• A block of data:
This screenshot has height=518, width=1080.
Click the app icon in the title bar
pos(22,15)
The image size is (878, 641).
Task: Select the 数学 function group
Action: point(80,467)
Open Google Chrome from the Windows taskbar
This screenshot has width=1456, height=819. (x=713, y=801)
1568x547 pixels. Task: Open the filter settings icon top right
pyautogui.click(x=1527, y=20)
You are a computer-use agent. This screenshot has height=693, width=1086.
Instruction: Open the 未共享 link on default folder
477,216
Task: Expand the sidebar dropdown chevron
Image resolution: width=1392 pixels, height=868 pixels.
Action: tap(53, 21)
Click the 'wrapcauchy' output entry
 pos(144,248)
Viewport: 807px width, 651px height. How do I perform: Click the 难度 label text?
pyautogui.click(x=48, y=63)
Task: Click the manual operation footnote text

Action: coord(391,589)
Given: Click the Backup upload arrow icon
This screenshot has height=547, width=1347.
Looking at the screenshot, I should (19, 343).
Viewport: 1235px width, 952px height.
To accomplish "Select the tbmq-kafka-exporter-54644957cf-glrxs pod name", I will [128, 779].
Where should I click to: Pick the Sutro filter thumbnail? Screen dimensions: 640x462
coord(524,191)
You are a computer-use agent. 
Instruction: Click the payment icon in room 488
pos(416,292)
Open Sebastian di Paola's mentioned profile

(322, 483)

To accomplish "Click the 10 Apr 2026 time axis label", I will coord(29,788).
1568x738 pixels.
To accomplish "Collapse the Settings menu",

• TO BE DONE:
Reproduce every line of the entries above without changing anything.

• RESULT OF THE EXERCISE:
This screenshot has height=518, width=1080.
Click the app icon in the title bar
pos(22,15)
The image size is (878, 641).
Task: Select the 数学 function group
Action: point(80,467)
Open Google Chrome from the Windows taskbar
This screenshot has width=1456, height=819. (x=713, y=801)
1568x547 pixels. Task: Open the filter settings icon top right
pyautogui.click(x=1527, y=20)
You are a computer-use agent. This screenshot has height=693, width=1086.
Instruction: Open the 未共享 link on default folder
477,216
Task: Expand the sidebar dropdown chevron
Image resolution: width=1392 pixels, height=868 pixels.
Action: tap(53, 21)
Click the 'wrapcauchy' output entry
 pos(144,248)
Viewport: 807px width, 651px height. How do I perform: Click the 难度 label text?
pyautogui.click(x=48, y=63)
Task: Click the manual operation footnote text

Action: coord(391,589)
Given: Click the Backup upload arrow icon
This screenshot has height=547, width=1347.
Looking at the screenshot, I should (19, 343).
Viewport: 1235px width, 952px height.
To accomplish "Select the tbmq-kafka-exporter-54644957cf-glrxs pod name", I will [128, 779].
Where should I click to: Pick the Sutro filter thumbnail? Screen dimensions: 640x462
coord(524,191)
You are a computer-use agent. 
Instruction: Click the payment icon in room 488
pos(416,292)
Open Sebastian di Paola's mentioned profile

(322, 483)

To accomplish "Click the 10 Apr 2026 time axis label", I will coord(29,788).
1568x738 pixels.
To accomplish "Collapse the Settings menu",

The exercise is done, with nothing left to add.